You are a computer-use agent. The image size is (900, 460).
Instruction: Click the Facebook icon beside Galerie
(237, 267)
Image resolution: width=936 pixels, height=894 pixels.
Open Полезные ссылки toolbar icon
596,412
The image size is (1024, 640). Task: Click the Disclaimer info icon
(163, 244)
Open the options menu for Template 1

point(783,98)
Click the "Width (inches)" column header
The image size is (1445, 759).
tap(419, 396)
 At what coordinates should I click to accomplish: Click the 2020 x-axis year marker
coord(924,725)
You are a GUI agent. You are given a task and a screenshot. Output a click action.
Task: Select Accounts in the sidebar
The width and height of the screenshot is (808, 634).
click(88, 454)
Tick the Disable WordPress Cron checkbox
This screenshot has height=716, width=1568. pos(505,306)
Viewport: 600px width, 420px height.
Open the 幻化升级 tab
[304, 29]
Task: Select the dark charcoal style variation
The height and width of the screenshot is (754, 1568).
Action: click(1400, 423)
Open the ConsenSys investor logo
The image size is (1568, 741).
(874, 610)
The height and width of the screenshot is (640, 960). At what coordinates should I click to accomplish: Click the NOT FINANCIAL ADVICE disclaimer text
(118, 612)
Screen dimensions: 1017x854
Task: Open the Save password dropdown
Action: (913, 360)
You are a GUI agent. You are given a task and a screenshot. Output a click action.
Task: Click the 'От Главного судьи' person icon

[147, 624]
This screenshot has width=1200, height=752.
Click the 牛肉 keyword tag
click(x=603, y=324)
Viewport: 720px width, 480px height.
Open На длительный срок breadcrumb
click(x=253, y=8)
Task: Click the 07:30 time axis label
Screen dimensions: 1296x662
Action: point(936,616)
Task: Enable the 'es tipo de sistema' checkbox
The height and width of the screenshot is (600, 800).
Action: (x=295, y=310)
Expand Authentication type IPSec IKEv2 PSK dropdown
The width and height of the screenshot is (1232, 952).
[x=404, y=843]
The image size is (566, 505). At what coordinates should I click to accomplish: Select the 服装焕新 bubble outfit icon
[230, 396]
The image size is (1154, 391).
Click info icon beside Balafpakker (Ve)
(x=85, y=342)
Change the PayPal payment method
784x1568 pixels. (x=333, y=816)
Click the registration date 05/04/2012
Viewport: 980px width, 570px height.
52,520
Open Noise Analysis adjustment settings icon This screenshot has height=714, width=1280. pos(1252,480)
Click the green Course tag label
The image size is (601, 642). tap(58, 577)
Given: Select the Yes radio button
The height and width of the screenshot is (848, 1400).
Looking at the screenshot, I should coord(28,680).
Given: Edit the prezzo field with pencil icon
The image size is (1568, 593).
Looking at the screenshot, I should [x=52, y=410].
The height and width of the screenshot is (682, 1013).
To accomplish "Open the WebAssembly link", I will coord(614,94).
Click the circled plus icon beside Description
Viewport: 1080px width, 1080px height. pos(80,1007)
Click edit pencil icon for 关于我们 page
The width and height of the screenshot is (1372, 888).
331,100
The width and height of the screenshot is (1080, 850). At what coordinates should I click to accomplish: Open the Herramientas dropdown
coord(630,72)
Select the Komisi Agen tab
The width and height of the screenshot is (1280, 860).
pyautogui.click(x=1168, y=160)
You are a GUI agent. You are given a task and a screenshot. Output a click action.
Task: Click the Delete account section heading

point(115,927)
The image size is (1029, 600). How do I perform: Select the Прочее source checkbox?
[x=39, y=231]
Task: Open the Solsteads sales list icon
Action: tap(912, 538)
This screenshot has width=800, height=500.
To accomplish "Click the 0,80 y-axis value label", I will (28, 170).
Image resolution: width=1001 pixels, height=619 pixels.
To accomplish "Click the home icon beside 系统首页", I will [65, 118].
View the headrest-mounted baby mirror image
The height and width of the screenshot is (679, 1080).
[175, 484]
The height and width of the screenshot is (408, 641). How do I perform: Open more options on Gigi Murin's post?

-*-*-

Output the entries above exactly, please, with nothing dropped.

◆ Exercise result
You are a computer-use agent. The image size is (900, 460).
Instruction: Click the Facebook icon beside Galerie
(237, 267)
Image resolution: width=936 pixels, height=894 pixels.
Open Полезные ссылки toolbar icon
596,412
The image size is (1024, 640). Task: Click the Disclaimer info icon
(163, 244)
Open the options menu for Template 1

point(783,98)
Click the "Width (inches)" column header
The image size is (1445, 759).
tap(419, 396)
 At what coordinates should I click to accomplish: Click the 2020 x-axis year marker
coord(924,725)
You are a GUI agent. You are given a task and a screenshot. Output a click action.
Task: Select Accounts in the sidebar
The width and height of the screenshot is (808, 634).
click(88, 454)
Tick the Disable WordPress Cron checkbox
This screenshot has height=716, width=1568. pos(505,306)
Viewport: 600px width, 420px height.
Open the 幻化升级 tab
[304, 29]
Task: Select the dark charcoal style variation
The height and width of the screenshot is (754, 1568).
Action: click(1400, 423)
Open the ConsenSys investor logo
The image size is (1568, 741).
(874, 610)
The height and width of the screenshot is (640, 960). At what coordinates should I click to accomplish: Click the NOT FINANCIAL ADVICE disclaimer text
(118, 612)
Screen dimensions: 1017x854
Task: Open the Save password dropdown
Action: (913, 360)
You are a GUI agent. You are given a task and a screenshot. Output a click action.
Task: Click the 'От Главного судьи' person icon

[147, 624]
This screenshot has width=1200, height=752.
Click the 牛肉 keyword tag
click(x=603, y=324)
Viewport: 720px width, 480px height.
Open На длительный срок breadcrumb
click(x=253, y=8)
Task: Click the 07:30 time axis label
Screen dimensions: 1296x662
Action: point(936,616)
Task: Enable the 'es tipo de sistema' checkbox
The height and width of the screenshot is (600, 800).
Action: (x=295, y=310)
Expand Authentication type IPSec IKEv2 PSK dropdown
The width and height of the screenshot is (1232, 952).
[x=404, y=843]
The image size is (566, 505). At what coordinates should I click to accomplish: Select the 服装焕新 bubble outfit icon
[230, 396]
The image size is (1154, 391).
Click info icon beside Balafpakker (Ve)
(x=85, y=342)
Change the PayPal payment method
784x1568 pixels. (x=333, y=816)
Click the registration date 05/04/2012
Viewport: 980px width, 570px height.
52,520
Open Noise Analysis adjustment settings icon This screenshot has height=714, width=1280. pos(1252,480)
Click the green Course tag label
The image size is (601, 642). tap(58, 577)
Given: Select the Yes radio button
The height and width of the screenshot is (848, 1400).
Looking at the screenshot, I should coord(28,680).
Given: Edit the prezzo field with pencil icon
The image size is (1568, 593).
Looking at the screenshot, I should [x=52, y=410].
The height and width of the screenshot is (682, 1013).
To accomplish "Open the WebAssembly link", I will coord(614,94).
Click the circled plus icon beside Description
Viewport: 1080px width, 1080px height. pos(80,1007)
Click edit pencil icon for 关于我们 page
The width and height of the screenshot is (1372, 888).
331,100
The width and height of the screenshot is (1080, 850). At what coordinates should I click to accomplish: Open the Herramientas dropdown
coord(630,72)
Select the Komisi Agen tab
The width and height of the screenshot is (1280, 860).
pyautogui.click(x=1168, y=160)
You are a GUI agent. You are given a task and a screenshot. Output a click action.
Task: Click the Delete account section heading

point(115,927)
The image size is (1029, 600). How do I perform: Select the Прочее source checkbox?
[x=39, y=231]
Task: Open the Solsteads sales list icon
Action: tap(912, 538)
This screenshot has width=800, height=500.
To accomplish "Click the 0,80 y-axis value label", I will (28, 170).
Image resolution: width=1001 pixels, height=619 pixels.
To accomplish "Click the home icon beside 系统首页", I will [65, 118].
View the headrest-mounted baby mirror image
The height and width of the screenshot is (679, 1080).
[175, 484]
The height and width of the screenshot is (408, 641). How do I perform: Open more options on Gigi Murin's post?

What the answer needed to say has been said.